_EXERCISE_
The result should be a verbatim copy of the whole listing.

_PROVIDED DATA_

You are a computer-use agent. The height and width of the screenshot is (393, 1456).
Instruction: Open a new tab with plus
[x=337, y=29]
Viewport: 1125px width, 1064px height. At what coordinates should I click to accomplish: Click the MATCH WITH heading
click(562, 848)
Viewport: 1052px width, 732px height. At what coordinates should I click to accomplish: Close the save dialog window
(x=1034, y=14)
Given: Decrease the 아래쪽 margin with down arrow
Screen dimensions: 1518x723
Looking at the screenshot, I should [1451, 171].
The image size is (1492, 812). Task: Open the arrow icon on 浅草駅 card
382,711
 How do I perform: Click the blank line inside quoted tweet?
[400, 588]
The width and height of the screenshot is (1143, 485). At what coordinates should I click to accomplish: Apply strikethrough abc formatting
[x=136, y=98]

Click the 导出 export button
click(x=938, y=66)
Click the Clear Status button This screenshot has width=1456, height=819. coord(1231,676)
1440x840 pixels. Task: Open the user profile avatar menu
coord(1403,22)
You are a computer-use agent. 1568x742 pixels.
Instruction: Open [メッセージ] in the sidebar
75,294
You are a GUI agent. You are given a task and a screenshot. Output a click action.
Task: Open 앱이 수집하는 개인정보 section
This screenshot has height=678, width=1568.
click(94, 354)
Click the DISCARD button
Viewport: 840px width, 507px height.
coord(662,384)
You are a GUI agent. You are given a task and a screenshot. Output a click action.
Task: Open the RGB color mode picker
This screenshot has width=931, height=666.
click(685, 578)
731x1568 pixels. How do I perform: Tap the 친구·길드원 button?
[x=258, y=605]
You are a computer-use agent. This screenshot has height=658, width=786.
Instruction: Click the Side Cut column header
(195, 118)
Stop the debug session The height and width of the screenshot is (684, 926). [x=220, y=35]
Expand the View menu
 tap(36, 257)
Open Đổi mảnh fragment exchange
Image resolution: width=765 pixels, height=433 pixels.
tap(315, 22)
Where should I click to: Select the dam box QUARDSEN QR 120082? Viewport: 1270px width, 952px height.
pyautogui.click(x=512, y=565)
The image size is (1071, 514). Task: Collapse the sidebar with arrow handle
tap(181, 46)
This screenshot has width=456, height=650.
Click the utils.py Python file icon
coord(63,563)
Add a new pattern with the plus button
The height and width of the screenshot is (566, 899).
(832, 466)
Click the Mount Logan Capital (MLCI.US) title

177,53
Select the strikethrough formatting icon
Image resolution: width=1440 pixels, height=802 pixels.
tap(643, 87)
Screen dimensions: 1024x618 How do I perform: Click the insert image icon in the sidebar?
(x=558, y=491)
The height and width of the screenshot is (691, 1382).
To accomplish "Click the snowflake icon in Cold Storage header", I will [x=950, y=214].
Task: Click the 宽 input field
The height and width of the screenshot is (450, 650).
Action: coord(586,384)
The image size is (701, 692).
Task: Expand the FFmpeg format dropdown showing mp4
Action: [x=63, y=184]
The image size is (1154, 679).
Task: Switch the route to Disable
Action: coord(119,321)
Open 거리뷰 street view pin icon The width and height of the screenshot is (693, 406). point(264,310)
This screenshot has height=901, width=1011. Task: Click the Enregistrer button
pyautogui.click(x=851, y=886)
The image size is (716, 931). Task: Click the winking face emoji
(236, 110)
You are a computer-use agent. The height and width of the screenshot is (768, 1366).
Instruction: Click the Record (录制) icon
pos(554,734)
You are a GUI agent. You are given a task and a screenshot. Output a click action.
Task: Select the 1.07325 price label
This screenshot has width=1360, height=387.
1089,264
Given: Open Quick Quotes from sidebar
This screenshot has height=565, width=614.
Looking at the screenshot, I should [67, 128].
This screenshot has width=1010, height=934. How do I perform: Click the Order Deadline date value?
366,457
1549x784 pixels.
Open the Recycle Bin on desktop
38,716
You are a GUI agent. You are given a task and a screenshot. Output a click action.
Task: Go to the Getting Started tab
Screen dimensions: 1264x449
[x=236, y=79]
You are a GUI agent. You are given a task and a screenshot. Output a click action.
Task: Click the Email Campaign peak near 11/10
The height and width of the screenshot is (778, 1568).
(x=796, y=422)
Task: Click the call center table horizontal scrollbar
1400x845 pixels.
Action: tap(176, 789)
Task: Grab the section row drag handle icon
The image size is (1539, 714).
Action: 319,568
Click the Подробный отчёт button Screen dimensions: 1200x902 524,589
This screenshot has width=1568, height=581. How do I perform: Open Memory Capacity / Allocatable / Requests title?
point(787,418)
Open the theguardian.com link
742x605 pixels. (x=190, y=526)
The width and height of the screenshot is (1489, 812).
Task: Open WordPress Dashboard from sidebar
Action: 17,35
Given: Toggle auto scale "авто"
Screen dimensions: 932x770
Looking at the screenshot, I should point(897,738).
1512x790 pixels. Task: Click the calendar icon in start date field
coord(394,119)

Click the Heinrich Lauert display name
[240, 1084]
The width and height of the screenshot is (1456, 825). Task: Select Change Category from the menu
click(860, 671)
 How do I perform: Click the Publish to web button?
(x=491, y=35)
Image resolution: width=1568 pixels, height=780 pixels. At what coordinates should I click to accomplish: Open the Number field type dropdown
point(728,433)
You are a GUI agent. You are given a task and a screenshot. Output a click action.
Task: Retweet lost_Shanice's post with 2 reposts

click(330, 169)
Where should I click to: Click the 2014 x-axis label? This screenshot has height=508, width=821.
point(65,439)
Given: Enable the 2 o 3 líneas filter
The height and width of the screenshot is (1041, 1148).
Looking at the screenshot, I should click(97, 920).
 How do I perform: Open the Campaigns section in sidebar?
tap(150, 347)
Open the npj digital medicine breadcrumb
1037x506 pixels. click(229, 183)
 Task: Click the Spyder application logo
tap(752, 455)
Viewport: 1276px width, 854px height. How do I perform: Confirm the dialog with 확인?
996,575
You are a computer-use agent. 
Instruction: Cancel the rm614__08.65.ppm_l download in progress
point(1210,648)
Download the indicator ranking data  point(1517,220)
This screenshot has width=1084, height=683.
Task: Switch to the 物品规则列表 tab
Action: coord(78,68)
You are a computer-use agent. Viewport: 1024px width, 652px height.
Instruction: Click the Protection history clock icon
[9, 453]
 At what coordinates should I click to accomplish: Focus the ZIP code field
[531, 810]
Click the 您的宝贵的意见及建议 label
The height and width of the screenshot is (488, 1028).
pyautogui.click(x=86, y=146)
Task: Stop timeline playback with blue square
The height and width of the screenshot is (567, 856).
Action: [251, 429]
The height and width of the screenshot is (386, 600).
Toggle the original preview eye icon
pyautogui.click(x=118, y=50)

_EXERCISE RESPONSE_
You are a computer-use agent. The height and width of the screenshot is (393, 1456).
Instruction: Open a new tab with plus
[x=337, y=29]
Viewport: 1125px width, 1064px height. At what coordinates should I click to accomplish: Click the MATCH WITH heading
click(562, 848)
Viewport: 1052px width, 732px height. At what coordinates should I click to accomplish: Close the save dialog window
(x=1034, y=14)
Given: Decrease the 아래쪽 margin with down arrow
Screen dimensions: 1518x723
Looking at the screenshot, I should [1451, 171].
The image size is (1492, 812). Task: Open the arrow icon on 浅草駅 card
382,711
 How do I perform: Click the blank line inside quoted tweet?
[400, 588]
The width and height of the screenshot is (1143, 485). At what coordinates should I click to accomplish: Apply strikethrough abc formatting
[x=136, y=98]

Click the 导出 export button
click(x=938, y=66)
Click the Clear Status button This screenshot has width=1456, height=819. coord(1231,676)
1440x840 pixels. Task: Open the user profile avatar menu
coord(1403,22)
You are a computer-use agent. 1568x742 pixels.
Instruction: Open [メッセージ] in the sidebar
75,294
You are a GUI agent. You are given a task and a screenshot. Output a click action.
Task: Open 앱이 수집하는 개인정보 section
This screenshot has height=678, width=1568.
click(94, 354)
Click the DISCARD button
Viewport: 840px width, 507px height.
coord(662,384)
You are a GUI agent. You are given a task and a screenshot. Output a click action.
Task: Open the RGB color mode picker
This screenshot has width=931, height=666.
click(685, 578)
731x1568 pixels. How do I perform: Tap the 친구·길드원 button?
[x=258, y=605]
You are a computer-use agent. This screenshot has height=658, width=786.
Instruction: Click the Side Cut column header
(195, 118)
Stop the debug session The height and width of the screenshot is (684, 926). [x=220, y=35]
Expand the View menu
 tap(36, 257)
Open Đổi mảnh fragment exchange
Image resolution: width=765 pixels, height=433 pixels.
tap(315, 22)
Where should I click to: Select the dam box QUARDSEN QR 120082? Viewport: 1270px width, 952px height.
pyautogui.click(x=512, y=565)
The image size is (1071, 514). Task: Collapse the sidebar with arrow handle
tap(181, 46)
This screenshot has width=456, height=650.
Click the utils.py Python file icon
coord(63,563)
Add a new pattern with the plus button
The height and width of the screenshot is (566, 899).
(832, 466)
Click the Mount Logan Capital (MLCI.US) title

177,53
Select the strikethrough formatting icon
Image resolution: width=1440 pixels, height=802 pixels.
tap(643, 87)
Screen dimensions: 1024x618 How do I perform: Click the insert image icon in the sidebar?
(x=558, y=491)
The height and width of the screenshot is (691, 1382).
To accomplish "Click the snowflake icon in Cold Storage header", I will [x=950, y=214].
Task: Click the 宽 input field
The height and width of the screenshot is (450, 650).
Action: coord(586,384)
The image size is (701, 692).
Task: Expand the FFmpeg format dropdown showing mp4
Action: [x=63, y=184]
The image size is (1154, 679).
Task: Switch the route to Disable
Action: coord(119,321)
Open 거리뷰 street view pin icon The width and height of the screenshot is (693, 406). point(264,310)
This screenshot has height=901, width=1011. Task: Click the Enregistrer button
pyautogui.click(x=851, y=886)
The image size is (716, 931). Task: Click the winking face emoji
(236, 110)
You are a computer-use agent. The height and width of the screenshot is (768, 1366).
Instruction: Click the Record (录制) icon
pos(554,734)
You are a GUI agent. You are given a task and a screenshot. Output a click action.
Task: Select the 1.07325 price label
This screenshot has width=1360, height=387.
1089,264
Given: Open Quick Quotes from sidebar
This screenshot has height=565, width=614.
Looking at the screenshot, I should [67, 128].
This screenshot has width=1010, height=934. How do I perform: Click the Order Deadline date value?
366,457
1549x784 pixels.
Open the Recycle Bin on desktop
38,716
You are a GUI agent. You are given a task and a screenshot. Output a click action.
Task: Go to the Getting Started tab
Screen dimensions: 1264x449
[x=236, y=79]
You are a GUI agent. You are given a task and a screenshot. Output a click action.
Task: Click the Email Campaign peak near 11/10
The height and width of the screenshot is (778, 1568).
(x=796, y=422)
Task: Click the call center table horizontal scrollbar
1400x845 pixels.
Action: tap(176, 789)
Task: Grab the section row drag handle icon
The image size is (1539, 714).
Action: 319,568
Click the Подробный отчёт button Screen dimensions: 1200x902 524,589
This screenshot has width=1568, height=581. How do I perform: Open Memory Capacity / Allocatable / Requests title?
point(787,418)
Open the theguardian.com link
742x605 pixels. (x=190, y=526)
The width and height of the screenshot is (1489, 812).
Task: Open WordPress Dashboard from sidebar
Action: 17,35
Given: Toggle auto scale "авто"
Screen dimensions: 932x770
Looking at the screenshot, I should point(897,738).
1512x790 pixels. Task: Click the calendar icon in start date field
coord(394,119)

Click the Heinrich Lauert display name
[240, 1084]
The width and height of the screenshot is (1456, 825). Task: Select Change Category from the menu
click(860, 671)
 How do I perform: Click the Publish to web button?
(x=491, y=35)
Image resolution: width=1568 pixels, height=780 pixels. At what coordinates should I click to accomplish: Open the Number field type dropdown
point(728,433)
You are a GUI agent. You are given a task and a screenshot. Output a click action.
Task: Retweet lost_Shanice's post with 2 reposts

click(330, 169)
Where should I click to: Click the 2014 x-axis label? This screenshot has height=508, width=821.
point(65,439)
Given: Enable the 2 o 3 líneas filter
The height and width of the screenshot is (1041, 1148).
Looking at the screenshot, I should click(97, 920).
 How do I perform: Open the Campaigns section in sidebar?
tap(150, 347)
Open the npj digital medicine breadcrumb
1037x506 pixels. click(229, 183)
 Task: Click the Spyder application logo
tap(752, 455)
Viewport: 1276px width, 854px height. How do I perform: Confirm the dialog with 확인?
996,575
You are a computer-use agent. 
Instruction: Cancel the rm614__08.65.ppm_l download in progress
point(1210,648)
Download the indicator ranking data  point(1517,220)
This screenshot has width=1084, height=683.
Task: Switch to the 物品规则列表 tab
Action: coord(78,68)
You are a computer-use agent. Viewport: 1024px width, 652px height.
Instruction: Click the Protection history clock icon
[9, 453]
 At what coordinates should I click to accomplish: Focus the ZIP code field
[531, 810]
Click the 您的宝贵的意见及建议 label
The height and width of the screenshot is (488, 1028).
pyautogui.click(x=86, y=146)
Task: Stop timeline playback with blue square
The height and width of the screenshot is (567, 856).
Action: [251, 429]
The height and width of the screenshot is (386, 600).
Toggle the original preview eye icon
pyautogui.click(x=118, y=50)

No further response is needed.